An imbalance of coagulation promoting the development of the atherosclerotic process in patients with T2D involves coagulation cascade, endothelial function, platelet and monocyte adhesiveness, macrophage function, and fibrinolysis [4]. An hypercoagulable state, detected by thrombin generation tests, was reported in a study conducted in sixty patients with T2D, explaining, at least partially, the high incidence of vascular events in these patients [5]. Similarly to T2D, dyslipidemia has been associated with altered coagulation leading to an increased risk of hypercoagulability through mechanism linked to insulin resistance [6].
Several studies have demonstrated that 3-Hydroxy-3-methylglutaryl-coenzyme A (HMG-CoA) reductase inhibitors (statins) may prevent thrombogenesis and maintain atherosclerotic plaque stability through their pleiotropic effects [7]. Accordingly, statins have been proposed as treatment of choice to prevent vascular events in patients with T2D [8].
Conventional tests for coagulation as well as single pro- or anti-coagulants are not specific in detecting hypercoagulability [5]. Aim of the present study was to evaluate the performance of a novel activated protein C (APC)-dependent thrombin-generation assay (HemosIL ThromboPath) in an unselected population of patients with T2D representative of a general practice cohort enrolled in the Interinstitutional Multidisciplinary Biobank project of the Scientific Institute for Research, Hospitalization and Health Care (IRCCS) San Raffaele Pisana (SR-BioBIM). The effect of statins on the procoagulant state of T2D patients was also analyzed.
Patients and methods
Subjects
A sample size of one hundred ninety-eight Caucasian patients (89 females and 109 males, aged 70 ± 8 years) with T2D enrolled between June 2010 and May 2011 was retrospectively selected for this study from the SR-BioBIM database [9, 10]. Patients were diagnosed according to the American Diabetes Association (ADA) criteria. T2D was the primary inclusion criteria and was defined as fasting blood glucose ≥126 mg/dL or patient's self-reported history of diabetes or of diabetes medications. All patients with a previous history of CAD were under aspirin treatment at time of study entry. Ninety-three (47 %) patients were treated with superimposable doses of statins (atorvastatin n = 57, 40 mg/daily; simvastatin n = 22, 40 mg/daily; rosuvastatin n = 14, 10 mg/daily) at time of enrollment [11, 12].

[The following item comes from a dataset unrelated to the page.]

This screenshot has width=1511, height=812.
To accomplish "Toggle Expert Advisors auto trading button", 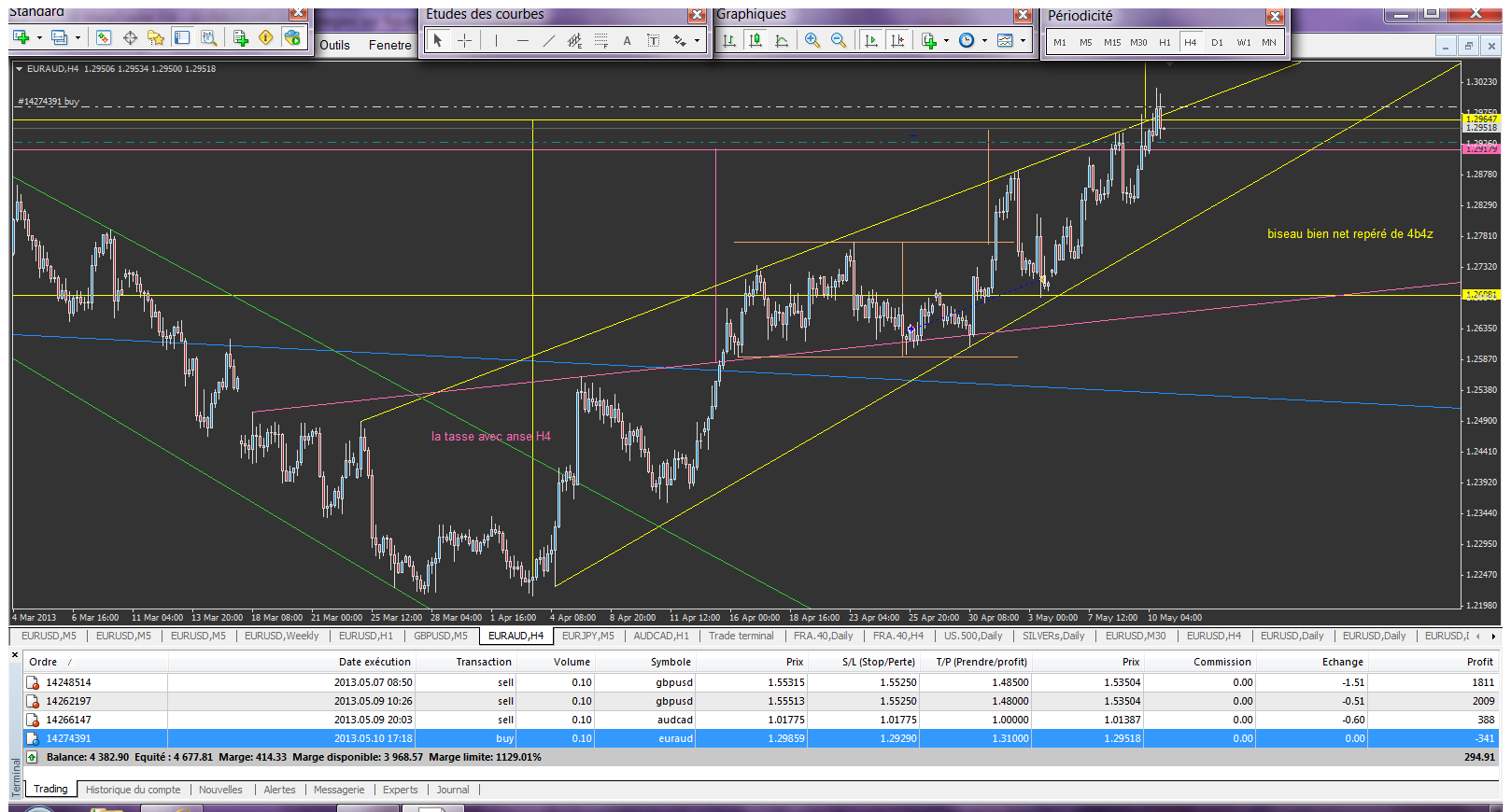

Control group included 198 age and sex matched individuals with a prevalence of major atherosclerotic risk factors close to that of patients, but without history or evidence of impaired glucose metabolism or any type of diabetes (89 females and 109 males, aged 68 ± 8 years) whose samples were stored in the facilities of the SR-BioBIM, which enrolls individuals with major cardiovascular risk factors (including T2D) with or without overt vascular disease. Clinical and laboratory features of both study groups are detailed in Table 1.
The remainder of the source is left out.